### Page text
This post is also available in: Spanish
Instead of spending money on store-bought chips loaded with saturated fats and preservatives, make your own crispy baked sweet potato chips and season them to make them your own! Perfect snack food for game day.
Ingredients for up to 3 evenly divided servings of chips:
- 2 large sweet potatoes (roughly ~500g sweet potato)
- coconut oil spray
- sea salt
- rosemary (fresh, ground)
- mandolin (or sharp knife) to cut the potato
- wire rack for cooling
- Set oven to 300F.
- Slice a sweet potato into thin 1/8-inch thick pieces using a mandolin or a sharp knife. Keep in mind that chips that are too thick will take longer to bake and may not become crispy.
- Line a baking sheet with parchment paper and place the slices on the baking sheet.
- Spray the pieces with coconut oil and sprinkle with sea salt and bake for 20 minutes at 300 F.

### Written exercise A
In the sweet potato chips recipe, how thick should each slice be?

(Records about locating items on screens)
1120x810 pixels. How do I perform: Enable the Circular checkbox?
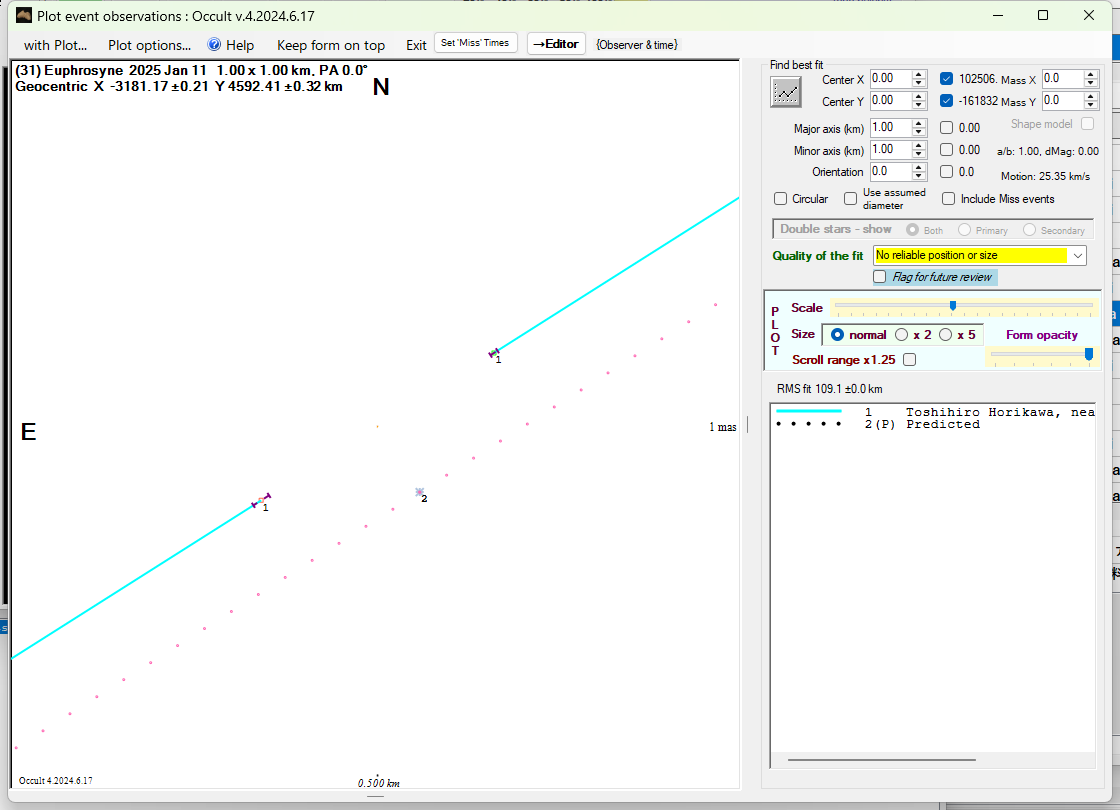pyautogui.click(x=781, y=199)
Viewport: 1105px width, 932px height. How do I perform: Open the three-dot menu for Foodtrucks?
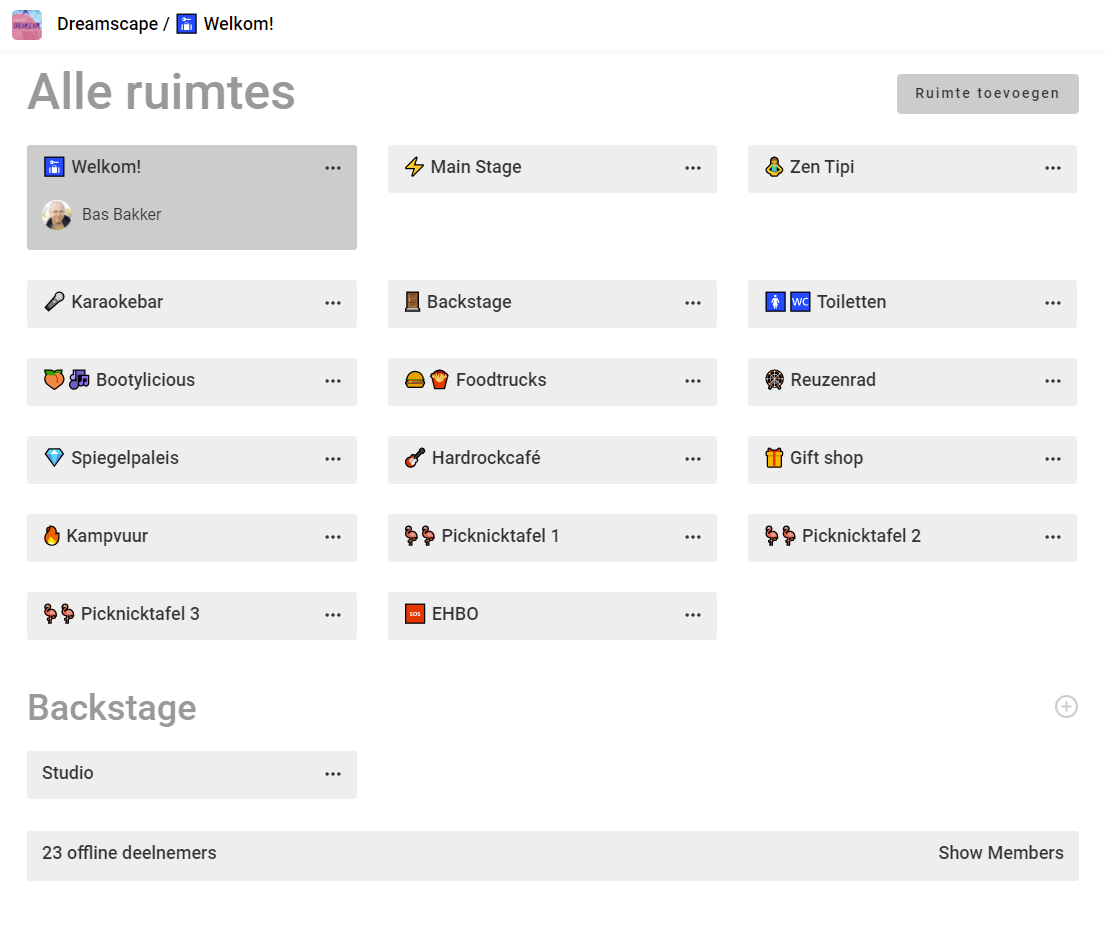click(x=693, y=380)
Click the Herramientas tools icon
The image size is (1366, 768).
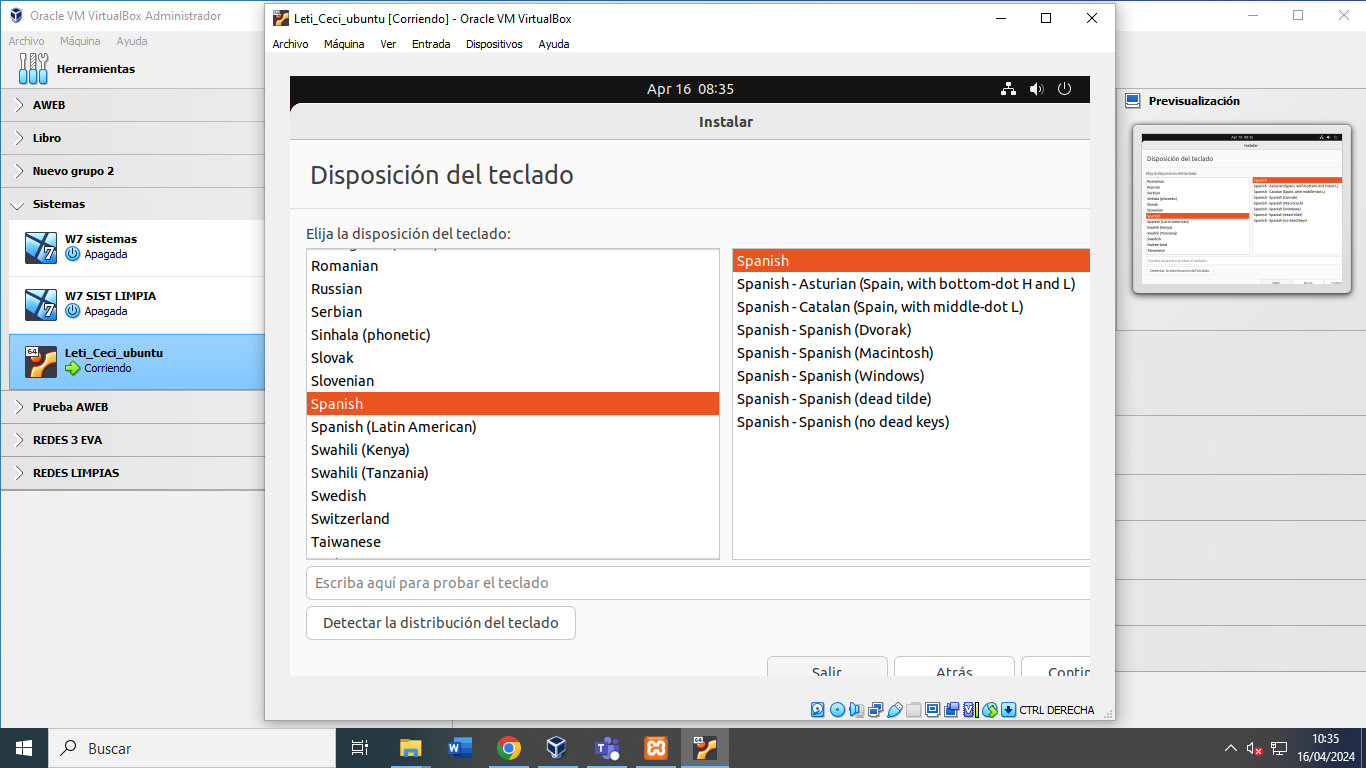pyautogui.click(x=34, y=69)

### Written exercise B
Copy out all the records word for word, leaving out the pictures.

### Complete answer A
1/8 inch thick

### Complete answer B
1120x810 pixels. How do I perform: Enable the Circular checkbox?
pyautogui.click(x=781, y=199)
Viewport: 1105px width, 932px height. How do I perform: Open the three-dot menu for Foodtrucks?
click(x=693, y=380)
Click the Herramientas tools icon
The image size is (1366, 768).
pyautogui.click(x=34, y=69)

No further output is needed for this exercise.